NEW LEASE OF LIFE: EACC Secretary and CEO Halakhe Waqo. ‘Where did the EACC and DCI suddenly get all the personnel, equipment and complete element-of-surprise tactics and strategies?’
NEW LEASE OF LIFE: EACC Secretary and CEO Halakhe Waqo. ‘Where did the EACC and DCI suddenly get all the personnel, equipment and complete element-of-surprise tactics and strategies?’

Kenyans have never seen the level and depth of investigation produced by the Ethics and Anti-Corruption Commission or the Directorate of Criminal Investigations in Ben Gethi’s case in real time.

The template has been that millions, even billions, go missing, suspects are named, selected senior ministers and other officials are also named, even briefly arrested, and, or step aside and resign.

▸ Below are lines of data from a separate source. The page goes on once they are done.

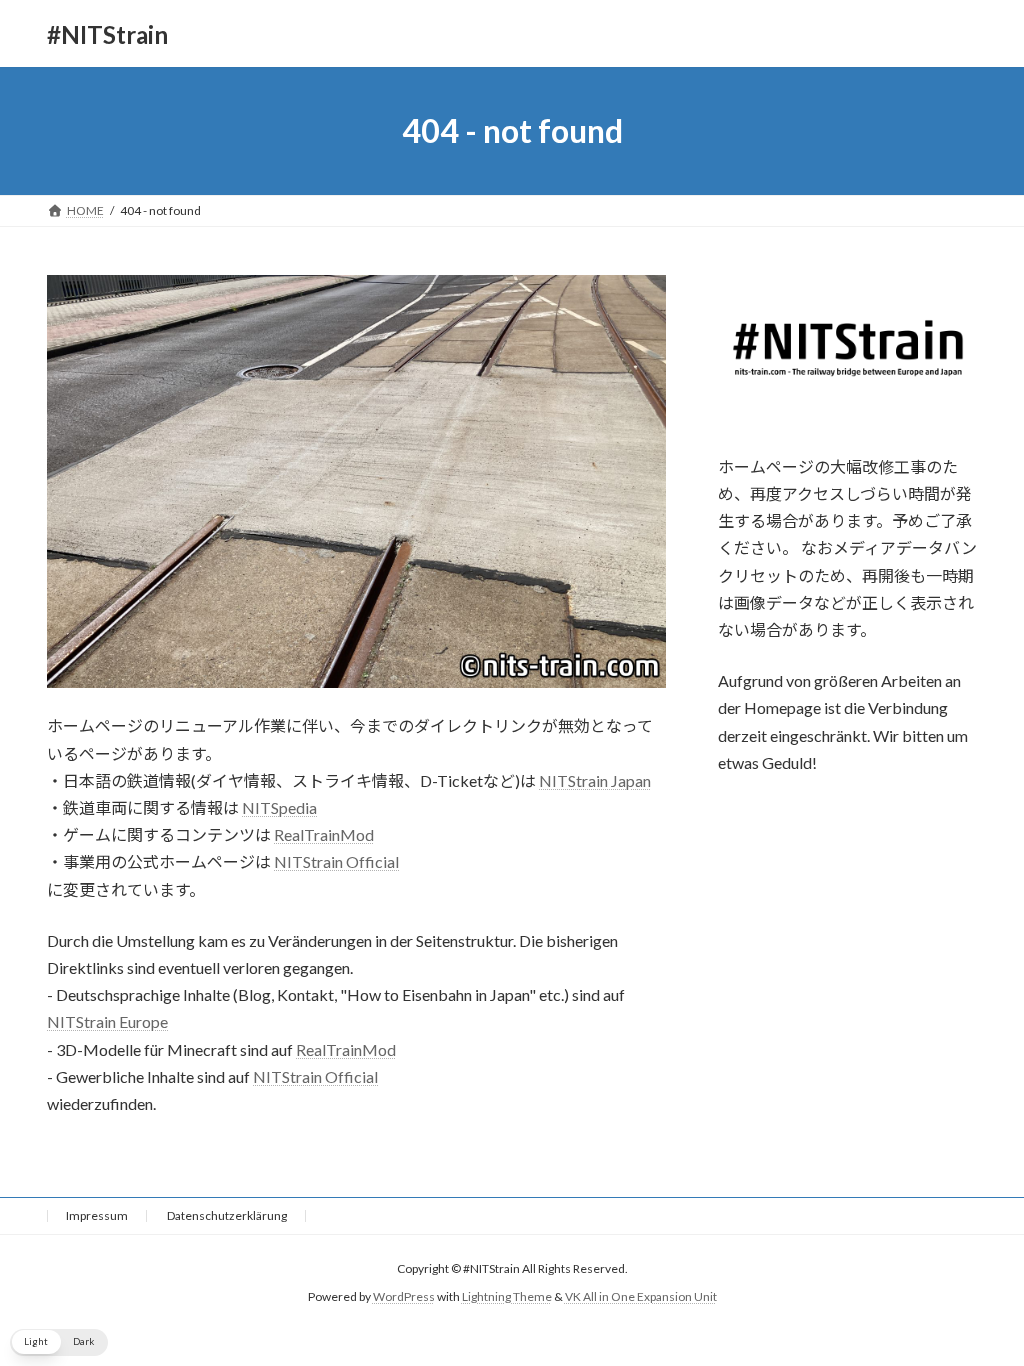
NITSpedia (279, 807)
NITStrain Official (336, 861)
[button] (59, 1342)
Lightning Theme (507, 1297)
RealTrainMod (324, 834)
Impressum (97, 1215)
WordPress (404, 1297)
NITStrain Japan (595, 780)
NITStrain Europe (107, 1021)
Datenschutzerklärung (227, 1215)
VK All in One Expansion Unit (641, 1297)
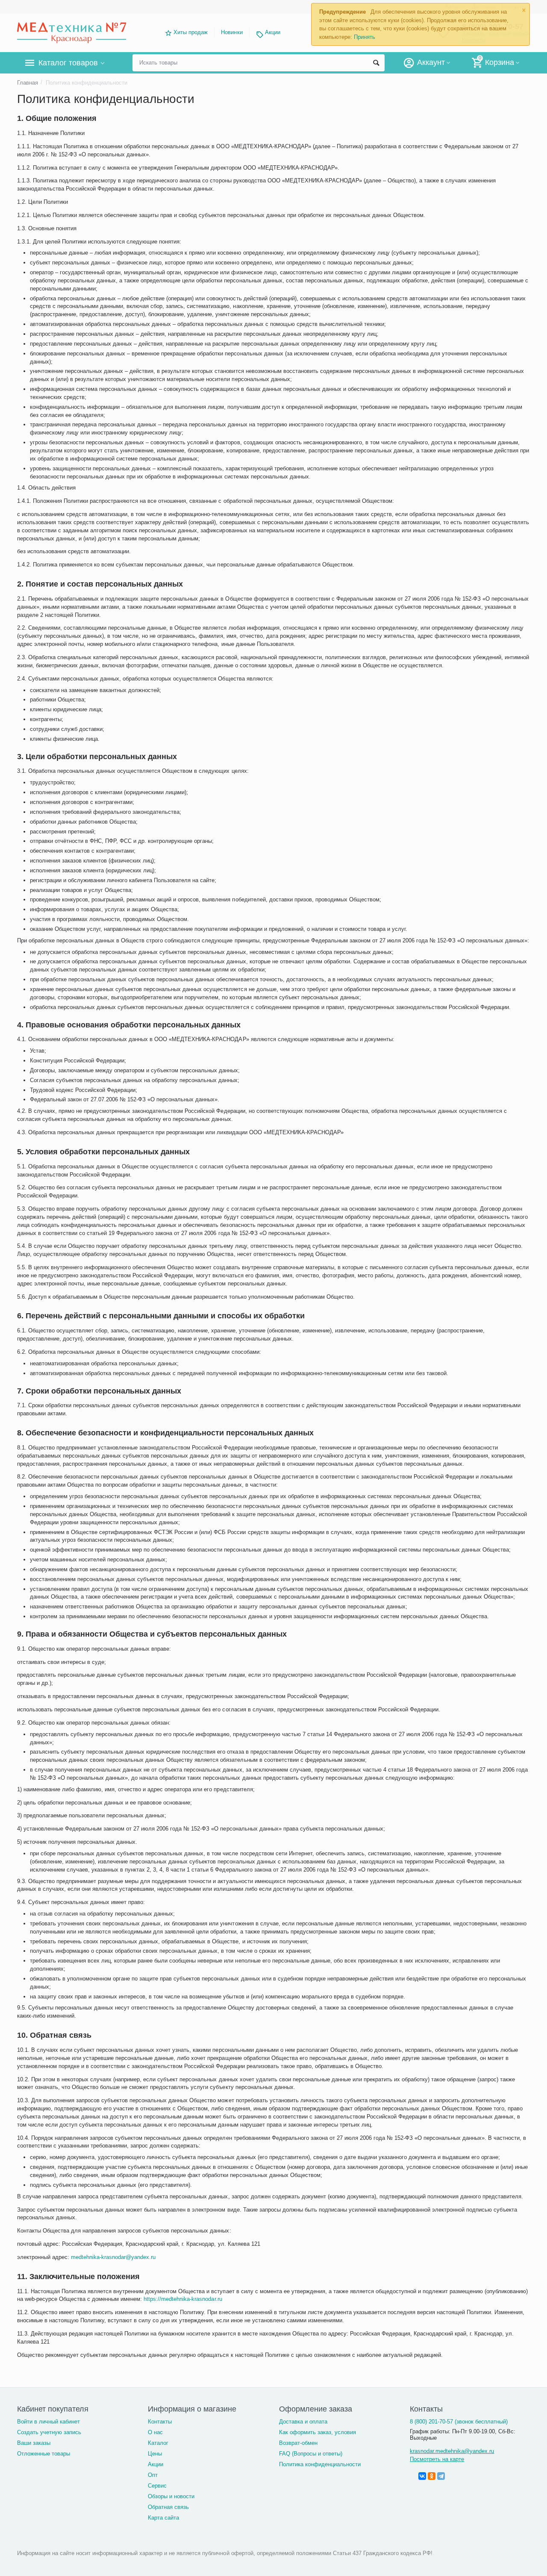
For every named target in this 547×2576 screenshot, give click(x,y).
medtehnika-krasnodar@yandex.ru (113, 2257)
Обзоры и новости (171, 2496)
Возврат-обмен (298, 2443)
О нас (155, 2432)
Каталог (158, 2443)
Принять (364, 37)
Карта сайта (163, 2517)
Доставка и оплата (303, 2421)
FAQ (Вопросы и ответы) (310, 2453)
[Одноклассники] (431, 2476)
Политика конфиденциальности (320, 2464)
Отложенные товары (43, 2453)
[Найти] (376, 62)
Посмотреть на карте (437, 2459)
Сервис (157, 2485)
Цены (155, 2453)
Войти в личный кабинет (48, 2421)
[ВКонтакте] (422, 2476)
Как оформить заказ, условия (317, 2432)
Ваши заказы (33, 2443)
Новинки (231, 32)
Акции (272, 32)
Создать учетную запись (49, 2432)
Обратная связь (168, 2507)
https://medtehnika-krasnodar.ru (183, 2299)
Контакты (160, 2421)
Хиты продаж (191, 32)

The money is never recovered, no arrests are ever made and no one goes to jail.

Where did the EACC and DCI suddenly get all the personnel, equipment and complete element-of-surprise tactics and strategies?

It would appear the EACC and DCI are both rapid response beneficiaries of anti-corruption funding, equipment, personnel, trainings and oversight obtained through a number of anti-graft agreements signed between President Barack Obama and President Uhuru Kenyatta in Nairobi in July.

That something major is in the works was also signaled by unprecedented visit of 11 Western powers’ envoys to Kenya to the EACC’s Integrity Centre HQ on November 12. Afterwards they issued a joint statement on US State Department letterhead, declaring corruption in Kenya a crisis.

Led by US Ambassador Robert Godec, UK High Commissioner Christian Turner, Canadian chargé d'affaires Jamie Christoff, Finish Ambassador Tarja Fernández, French Ambassador Remi Marechaux, German Ambassador Jutta Frasch, Japanese Deputy Ambassador Mikio Mori, Dutch Deputy Head of Mission Marielle Geraedts, Norwegian Ambassador Victor Rønneberg, Swedish Ambassador Johan Borgstam and Swiss Ambassador Ralf Heckner insisted those named in graft must be probed and prosecuted if there was credible evidence linking them to misuse of public resources.

Ben Gethi is not a major player in the corruption food chain. The coming year must produce multiple, preferably more than 100, instances of the corrupt big fish investigated and audited up-to-the-minute just like Gethi and then swiftly prosecuted on the basis of this credible evidence.

No anti-corruption case should take more than a year and the sentences must be truly deterrent, particularly the seizure of the assets of graft.

In the digital era surveillance, forensic audits and assets seizures should not involve armies of detectives and investigators that make a living out of concealing the sort of information and data the Assets Recovery Agency has gathered in the Gethi case.